AutoML in Azure Databricks simplifies the process of building an effective machine learning model for your data.
AutoML is a feature of Azure Databricks that tries multiple algorithms and parameters with your data to train an optimal machine learning model.


Azure Databricks has an AutoML feature that automates the process of training and validating models using different algorithms and hyperparameters. AutoML significantly reduces the effort needed to run and track model training experiments.

- You start an AutoML experiment, specifying a table in your Azure Databricks workspace as the data source for training and the specific performance metric for which you want to optimize.
- The AutoML experiment generates multiple MLflow runs, each producing a notebook with code to preprocess the data before training and validating a model. The trained models are saved as artifacts in the MLflow runs or files in the DBFS store.
- The experiment runs are listed in order of performance, with the best performing models shown first. You can explore the notebooks that were generated for each run, choose the model you want to use, and then register and deploy it.

# Powershell to get a databricks environment provisoned

rm -r mslearn-databricks -f

git clone https://github.com/MicrosoftLearning/mslearn-databricks

./mslearn-databricks/setup.ps1

./mslearn-databricks/setup.ps1 eastus

# Exercise

## Upload training data to a SQL Warehouse

- Download the penguins.csv file from https://raw.githubusercontent.com/MicrosoftLearning/mslearn-databricks/main/data/penguins.csv to your local computer, saving it as penguins.csv.
- In the Azure Databricks workspace portal, in the sidebar, select (+) New and then select Add or upload data. 
- In the Add data page, select Create or modify table and upload the penguins.csv file you downloaded to your computer.
- In the Create or modify table from file upload page, select the default schema and set the table name to penguins. 
- Then select Create table.
- When the table has been created, review its details.

# Create an AutoML experiment

Now that you have some data, you can use it with AutoML to train a model.

- In the sidebar on the left, select Experiments.
- On the Experiments page, find the Classification tile and select Start training.
- Configure the AutoML experiment with the following settings:
  - Cluster: Select your cluster
  - Input training dataset: Browse to the default database and select the penguins table
  - Prediction target: Species
  - Experiment name: Penguin-classification
  - Advanced configuration:
    - Evaluation metric: Precision
    - Training frameworks: lightgbm, sklearn, xgboost
    - Timeout: 5
    - Time column for training/validation/testing split: Leave blank
    - Positive label: Leave blank
    - Intermediate data storage location: MLflow Artifact
- Use the Start AutoML button to start the experiment. Close any information dialogs that are displayed.
- Wait for the experiment to complete. You can view details of the runs that are generated under the Runs tab.
- After five minutes, the experiment will end. Refreshing the runs will show the run that resulted in the best performing model (based on the precision metric you selected) at the top of the list.

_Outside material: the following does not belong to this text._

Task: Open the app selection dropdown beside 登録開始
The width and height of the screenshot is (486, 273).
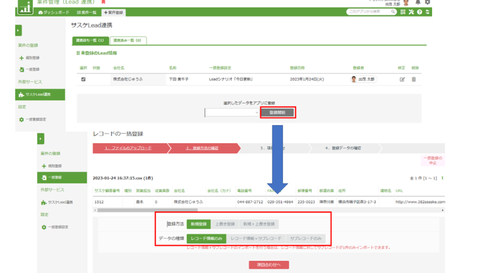Action: coord(232,113)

# Deploy the best performing model

Having run an AutoML experiment, you can explore the best performing model that it generated.

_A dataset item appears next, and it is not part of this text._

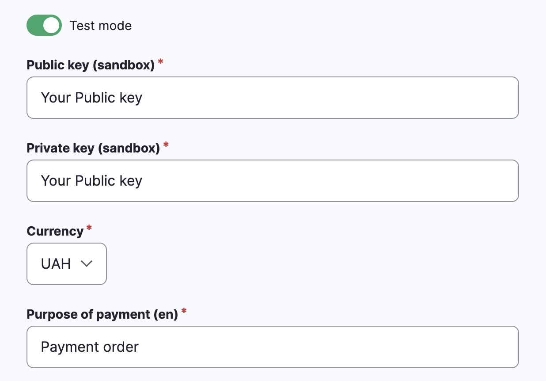
Task: Expand the UAH currency selector
Action: tap(66, 263)
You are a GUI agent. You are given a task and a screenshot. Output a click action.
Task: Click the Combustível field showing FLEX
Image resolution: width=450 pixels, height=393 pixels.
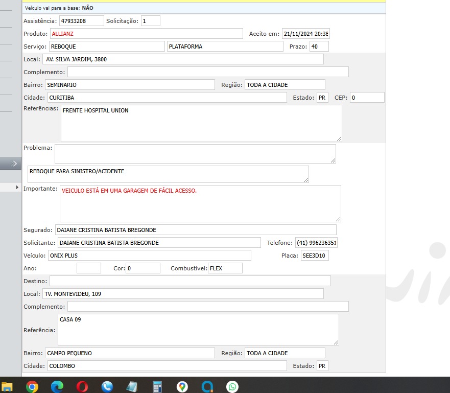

- In the Penguin-classification experiment page, select View notebook for best model to open the notebook used to train the model in a new browser tab.
- Scroll through the cells in the notebook, noting the code that was used to train the model.
- Close the browser tab containing the notebook to return to the Penguin-classification experiment page.
- In the list of runs, select the name of the first run (which produced the best model) to open it.
- In the Artifacts section, note that the model has been saved as an MLflow artifact. Then use the Register model button to register the model as a new model named Penguin-Classifier.
- In the sidebar on the left, switch to the Models page. Then select the Penguin-Classifier model you just registered.
- On the Penguin-Classifier page, use the Use model for inference button to create a new real-time endpoint with the following settings:
  - Model: Penguin-Classifier
  - Model version: 1
  - Endpoint: classify-penguin
  - Compute size: Small
The serving endpoint is hosted in a new cluster, which it may take several minutes to create.

- When the endpoint has been created, use the Query endpoint button at the top right to open an interface from which you can test the endpoint. Then in the test interface, on the Browser tab, enter the following JSON request and use the Send Request button to call the endpoint and generate a prediction.

code
 {
   "dataframe_records": [
   {
      "Island": "Biscoe",
      "CulmenLength": 48.7,
      "CulmenDepth": 14.1,
      "FlipperLength": 210,
      "BodyMass": 4450
   }
   ]
 }
 
- Experiment with a few different values for the penguin features and observe the results that are returned. Then, close the test interface.


# Delete the endpoint

- When the endpoint is not longer required, you should delete it to avoid unnecessary costs.

- In the classify-penguin endpoint page, in the ‚Åù menu, select Delete.